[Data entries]
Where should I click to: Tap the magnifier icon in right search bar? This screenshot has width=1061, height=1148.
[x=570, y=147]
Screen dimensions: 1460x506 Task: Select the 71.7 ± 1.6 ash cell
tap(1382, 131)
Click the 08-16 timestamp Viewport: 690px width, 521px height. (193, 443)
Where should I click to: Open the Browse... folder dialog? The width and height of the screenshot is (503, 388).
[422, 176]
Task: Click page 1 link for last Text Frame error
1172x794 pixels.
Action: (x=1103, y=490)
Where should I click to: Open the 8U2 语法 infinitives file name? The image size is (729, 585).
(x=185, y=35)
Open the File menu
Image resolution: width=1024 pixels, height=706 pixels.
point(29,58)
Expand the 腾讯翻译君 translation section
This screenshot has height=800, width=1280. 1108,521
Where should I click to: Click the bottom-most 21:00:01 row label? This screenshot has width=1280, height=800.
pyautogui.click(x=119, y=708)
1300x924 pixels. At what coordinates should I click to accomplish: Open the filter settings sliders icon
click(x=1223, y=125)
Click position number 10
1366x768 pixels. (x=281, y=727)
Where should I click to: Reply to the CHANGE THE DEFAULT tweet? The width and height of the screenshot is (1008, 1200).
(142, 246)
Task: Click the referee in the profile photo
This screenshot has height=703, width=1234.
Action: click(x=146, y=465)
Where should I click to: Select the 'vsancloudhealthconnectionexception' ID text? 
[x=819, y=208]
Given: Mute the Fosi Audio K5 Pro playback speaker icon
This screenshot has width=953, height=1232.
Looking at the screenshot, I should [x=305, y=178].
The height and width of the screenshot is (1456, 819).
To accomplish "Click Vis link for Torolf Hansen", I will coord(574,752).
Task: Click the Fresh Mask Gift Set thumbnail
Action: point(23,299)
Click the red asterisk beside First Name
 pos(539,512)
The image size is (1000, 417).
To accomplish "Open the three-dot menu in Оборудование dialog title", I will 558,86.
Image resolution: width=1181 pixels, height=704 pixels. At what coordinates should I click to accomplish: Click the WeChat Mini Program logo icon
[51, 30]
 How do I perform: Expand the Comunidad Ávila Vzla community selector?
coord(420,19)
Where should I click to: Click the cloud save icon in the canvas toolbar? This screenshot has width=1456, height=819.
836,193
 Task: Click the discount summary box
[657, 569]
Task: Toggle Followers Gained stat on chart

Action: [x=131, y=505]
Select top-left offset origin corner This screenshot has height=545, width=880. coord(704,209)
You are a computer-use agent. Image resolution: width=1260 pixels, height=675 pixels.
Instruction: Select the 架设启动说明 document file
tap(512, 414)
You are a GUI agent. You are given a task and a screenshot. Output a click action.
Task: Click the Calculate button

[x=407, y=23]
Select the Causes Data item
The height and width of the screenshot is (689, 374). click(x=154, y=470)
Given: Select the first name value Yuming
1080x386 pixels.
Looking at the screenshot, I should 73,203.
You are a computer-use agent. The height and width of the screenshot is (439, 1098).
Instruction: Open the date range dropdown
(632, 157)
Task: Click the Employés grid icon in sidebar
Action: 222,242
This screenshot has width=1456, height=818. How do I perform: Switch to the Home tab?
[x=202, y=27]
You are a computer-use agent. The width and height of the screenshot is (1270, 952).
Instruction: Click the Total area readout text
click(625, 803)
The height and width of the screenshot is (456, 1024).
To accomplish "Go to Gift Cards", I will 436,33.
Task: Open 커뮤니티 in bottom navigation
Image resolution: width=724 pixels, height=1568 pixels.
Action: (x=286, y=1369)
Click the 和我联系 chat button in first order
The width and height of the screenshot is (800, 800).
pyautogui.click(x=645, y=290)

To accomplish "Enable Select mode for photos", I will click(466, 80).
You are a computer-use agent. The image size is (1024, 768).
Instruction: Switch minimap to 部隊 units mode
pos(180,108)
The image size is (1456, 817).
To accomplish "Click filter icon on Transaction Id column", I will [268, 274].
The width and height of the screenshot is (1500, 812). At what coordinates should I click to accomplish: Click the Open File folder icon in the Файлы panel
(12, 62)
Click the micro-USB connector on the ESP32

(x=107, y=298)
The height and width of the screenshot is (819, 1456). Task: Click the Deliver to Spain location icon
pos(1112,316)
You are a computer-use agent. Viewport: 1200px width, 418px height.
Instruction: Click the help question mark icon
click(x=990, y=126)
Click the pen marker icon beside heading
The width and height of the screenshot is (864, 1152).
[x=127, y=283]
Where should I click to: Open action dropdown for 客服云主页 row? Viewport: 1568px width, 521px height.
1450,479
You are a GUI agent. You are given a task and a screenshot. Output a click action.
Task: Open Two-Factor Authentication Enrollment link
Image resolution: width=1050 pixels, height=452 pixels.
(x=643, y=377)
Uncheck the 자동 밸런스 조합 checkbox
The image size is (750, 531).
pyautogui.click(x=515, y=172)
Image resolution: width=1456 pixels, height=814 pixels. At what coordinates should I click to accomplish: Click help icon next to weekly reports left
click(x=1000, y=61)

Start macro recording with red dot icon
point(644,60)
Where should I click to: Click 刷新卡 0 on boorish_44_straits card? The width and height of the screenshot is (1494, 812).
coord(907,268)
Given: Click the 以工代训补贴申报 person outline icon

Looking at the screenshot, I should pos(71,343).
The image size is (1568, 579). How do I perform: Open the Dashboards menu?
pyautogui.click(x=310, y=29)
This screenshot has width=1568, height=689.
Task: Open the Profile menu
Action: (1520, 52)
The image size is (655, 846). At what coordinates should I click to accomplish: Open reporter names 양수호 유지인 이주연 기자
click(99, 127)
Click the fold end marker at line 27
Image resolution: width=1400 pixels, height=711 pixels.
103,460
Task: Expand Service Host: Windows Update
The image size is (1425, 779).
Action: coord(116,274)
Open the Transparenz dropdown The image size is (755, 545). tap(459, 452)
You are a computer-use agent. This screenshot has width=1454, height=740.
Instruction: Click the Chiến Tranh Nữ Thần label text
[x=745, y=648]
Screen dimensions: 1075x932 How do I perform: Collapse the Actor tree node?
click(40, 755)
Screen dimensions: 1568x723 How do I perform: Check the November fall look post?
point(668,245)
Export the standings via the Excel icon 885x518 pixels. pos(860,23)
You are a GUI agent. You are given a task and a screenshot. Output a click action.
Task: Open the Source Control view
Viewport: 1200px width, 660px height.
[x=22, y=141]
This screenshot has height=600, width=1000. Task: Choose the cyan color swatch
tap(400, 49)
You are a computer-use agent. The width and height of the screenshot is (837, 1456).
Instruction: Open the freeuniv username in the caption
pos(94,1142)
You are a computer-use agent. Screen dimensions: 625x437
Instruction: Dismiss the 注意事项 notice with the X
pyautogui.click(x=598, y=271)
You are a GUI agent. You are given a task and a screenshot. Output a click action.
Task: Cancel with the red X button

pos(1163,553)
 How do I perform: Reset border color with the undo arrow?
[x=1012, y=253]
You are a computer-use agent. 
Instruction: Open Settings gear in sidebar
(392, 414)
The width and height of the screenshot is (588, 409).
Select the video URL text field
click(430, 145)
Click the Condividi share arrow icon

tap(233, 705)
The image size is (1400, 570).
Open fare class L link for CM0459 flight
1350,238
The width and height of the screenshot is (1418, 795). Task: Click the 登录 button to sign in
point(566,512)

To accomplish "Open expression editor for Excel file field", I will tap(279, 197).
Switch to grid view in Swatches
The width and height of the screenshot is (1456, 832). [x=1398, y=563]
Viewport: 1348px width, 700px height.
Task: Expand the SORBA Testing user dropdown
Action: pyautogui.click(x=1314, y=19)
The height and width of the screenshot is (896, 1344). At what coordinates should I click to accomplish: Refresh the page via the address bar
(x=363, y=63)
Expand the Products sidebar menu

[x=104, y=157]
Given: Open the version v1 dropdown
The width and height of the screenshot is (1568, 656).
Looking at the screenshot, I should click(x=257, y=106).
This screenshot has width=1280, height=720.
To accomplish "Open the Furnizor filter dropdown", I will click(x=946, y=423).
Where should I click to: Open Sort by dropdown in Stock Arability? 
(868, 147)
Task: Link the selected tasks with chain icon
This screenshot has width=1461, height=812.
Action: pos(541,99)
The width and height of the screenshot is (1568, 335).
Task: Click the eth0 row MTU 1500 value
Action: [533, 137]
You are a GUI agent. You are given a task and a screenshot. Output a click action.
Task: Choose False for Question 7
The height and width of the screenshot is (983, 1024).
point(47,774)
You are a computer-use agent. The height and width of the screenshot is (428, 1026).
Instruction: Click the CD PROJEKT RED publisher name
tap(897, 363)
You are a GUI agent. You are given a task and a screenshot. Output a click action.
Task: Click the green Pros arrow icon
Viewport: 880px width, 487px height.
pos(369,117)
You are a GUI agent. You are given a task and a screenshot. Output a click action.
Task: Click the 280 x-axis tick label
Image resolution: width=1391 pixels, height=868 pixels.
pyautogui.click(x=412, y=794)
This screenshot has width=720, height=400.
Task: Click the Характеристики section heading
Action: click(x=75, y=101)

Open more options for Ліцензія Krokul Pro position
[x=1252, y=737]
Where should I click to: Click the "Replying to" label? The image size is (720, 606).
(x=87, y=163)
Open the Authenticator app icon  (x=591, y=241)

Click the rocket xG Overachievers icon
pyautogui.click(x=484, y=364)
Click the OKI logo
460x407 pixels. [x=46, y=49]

▶ Goal
Write out the lines of the data entries from the first line through the line containing "1366x768 pixels. (x=281, y=727)", both included.

▶ Answer to this problem
Where should I click to: Tap the magnifier icon in right search bar? This screenshot has width=1061, height=1148.
[x=570, y=147]
Screen dimensions: 1460x506 Task: Select the 71.7 ± 1.6 ash cell
tap(1382, 131)
Click the 08-16 timestamp Viewport: 690px width, 521px height. (193, 443)
Where should I click to: Open the Browse... folder dialog? The width and height of the screenshot is (503, 388).
[422, 176]
Task: Click page 1 link for last Text Frame error
1172x794 pixels.
Action: (x=1103, y=490)
Where should I click to: Open the 8U2 语法 infinitives file name? The image size is (729, 585).
(x=185, y=35)
Open the File menu
Image resolution: width=1024 pixels, height=706 pixels.
point(29,58)
Expand the 腾讯翻译君 translation section
This screenshot has height=800, width=1280. 1108,521
Where should I click to: Click the bottom-most 21:00:01 row label? This screenshot has width=1280, height=800.
pyautogui.click(x=119, y=708)
1300x924 pixels. At what coordinates should I click to accomplish: Open the filter settings sliders icon
click(x=1223, y=125)
Click position number 10
1366x768 pixels. (x=281, y=727)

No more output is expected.